Are we really playing PANs after all?
Once after a concert an old gentleman came to talk to me. He was impressed by the music and wanted to know what instrument I was playing. I told him it’s called a handpan. ”Ah, ok. I have listened to pan flute music all my life!” he answered happily and left.
I have written earlier about the naming of this instrument. My main reason for calling it cupola, is that it sounds better in my native tongue than handpan (gets stuck in the mouth like too greasy pizza). Another reason is that I don’t have a personal connection to the Trinidadian pan culture. While it is obvious that cupolas/handpans are descendants of the steelpan, I still see steelpans more as distant cousins of the handpan than direct offspring.
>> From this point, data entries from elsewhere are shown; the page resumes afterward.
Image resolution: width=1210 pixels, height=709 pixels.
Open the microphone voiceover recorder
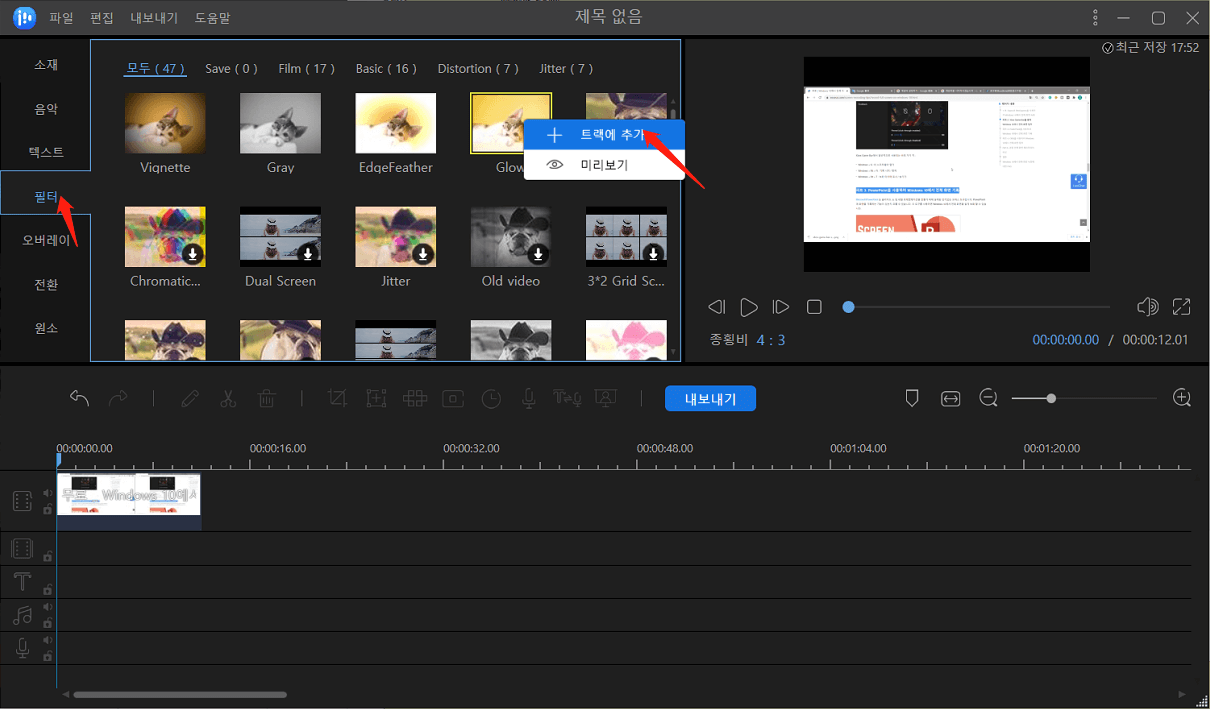(x=528, y=398)
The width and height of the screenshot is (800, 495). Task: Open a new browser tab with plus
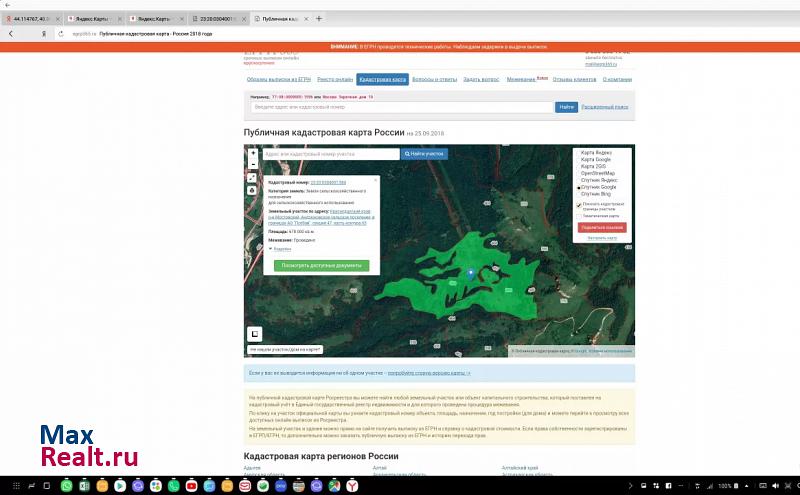click(x=319, y=19)
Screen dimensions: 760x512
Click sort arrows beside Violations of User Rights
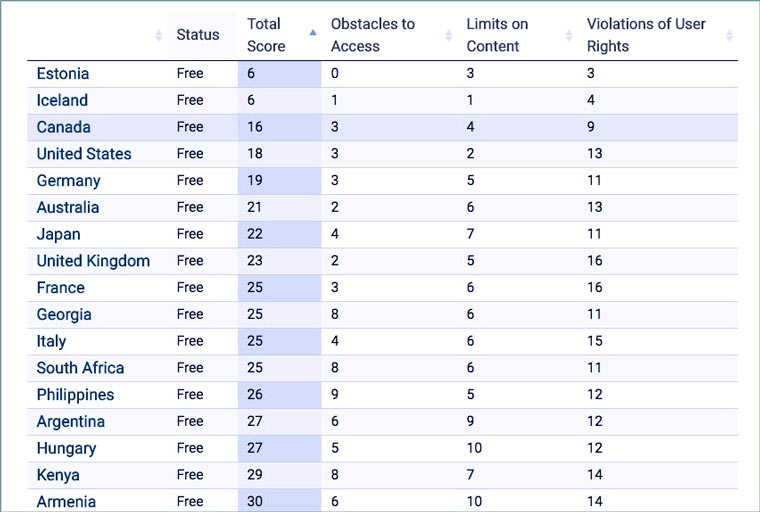(x=729, y=36)
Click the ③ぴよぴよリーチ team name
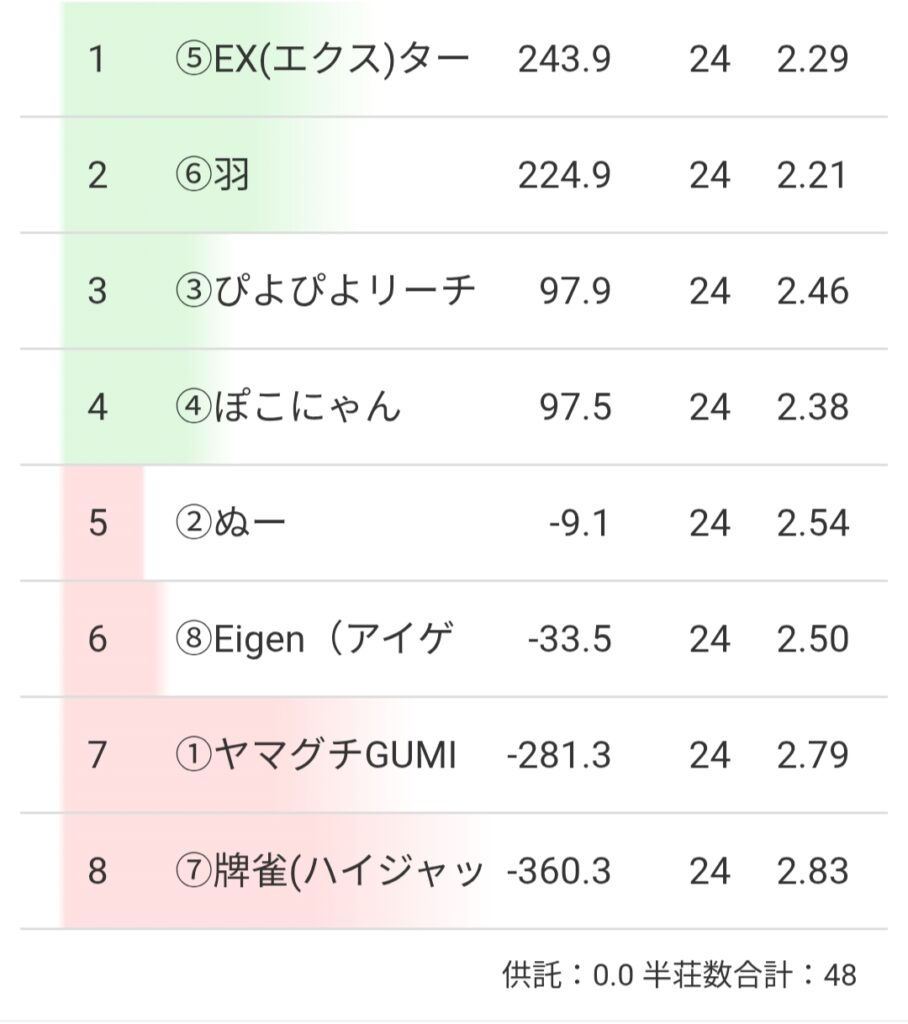Screen dimensions: 908x1024 click(x=324, y=292)
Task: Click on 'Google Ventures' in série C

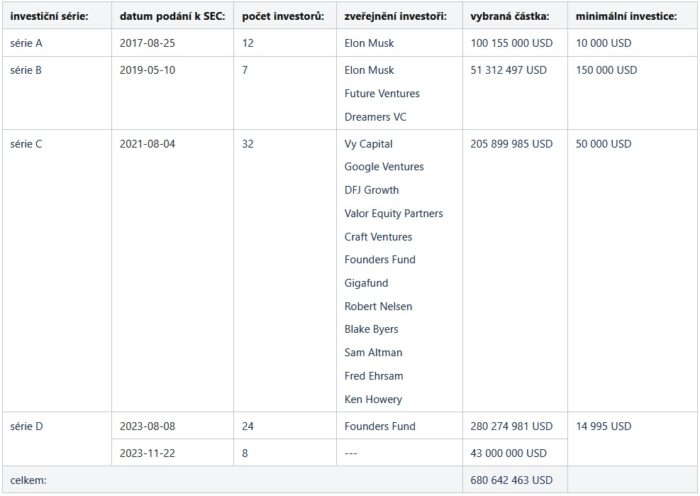Action: coord(384,167)
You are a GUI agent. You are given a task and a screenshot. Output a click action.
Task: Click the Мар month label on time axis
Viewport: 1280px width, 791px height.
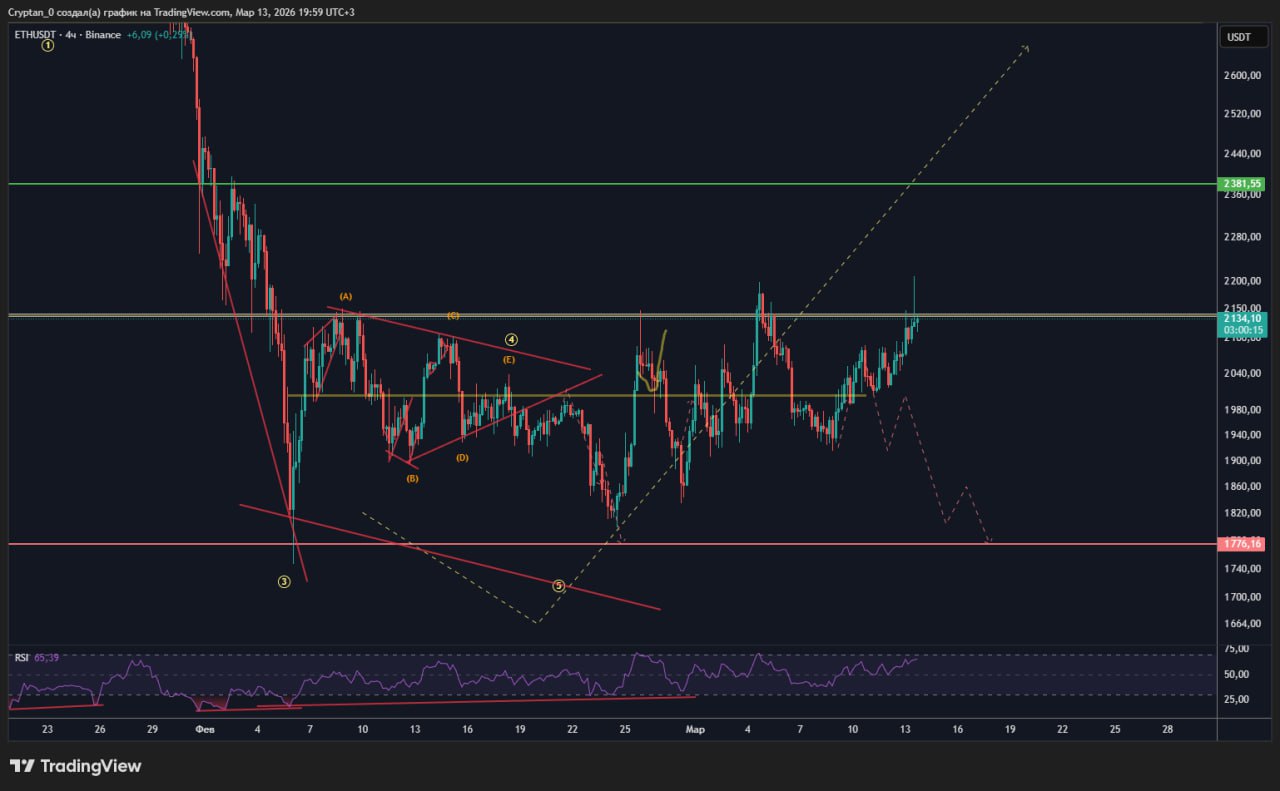(695, 730)
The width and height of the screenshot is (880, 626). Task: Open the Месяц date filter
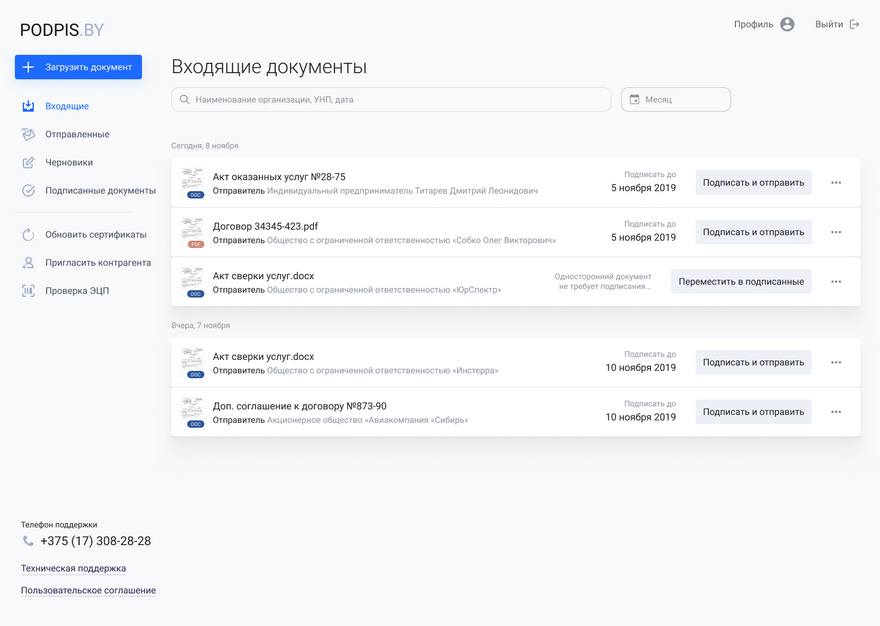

All this history could have been different, if the convex form of the instrument had taken flight in the early days of steelpan. For some reason the convex idea was dumped and the concave form became the standard. But half a decade later the convex shape returned in the experiments of PANArt and by then the instrument had gone through other mutations as well, obtaining completely new dna from Indian, Asian and African instrument traditions.
Lately I’ve noticed that many cupola makers call them pans: Blesspan, Lupan, Shellopan, Sunpan, Shaktipan, Soulpan, Terrapan to name a few… and I’m not even mentioning the builders who like to add ”Handpan” after their brand/company name.
Unlike couple of years back, there’s nothing controversial anymore about calling these instruments handpans. Still I find it interesting that so many emphasize the ”pan” connection. Yet many of these builders probably never built or played a traditional steelpan — or perhaps even listened to steelpan music.
Acknowledging history and roots is vital, but to create something new we have to sometimes break some ties. I don’t know whether in this case we should or not, but it’s certainly something to think about.
I’ll end this text by throwing two questions to all cupola players and builders out there:
Are we writing a new chapter to the history of steelpan culture, or are we creating something completely new?
Do we need to go back to study our ancestors to learn who we are, or can we find out that through the new art we are creating?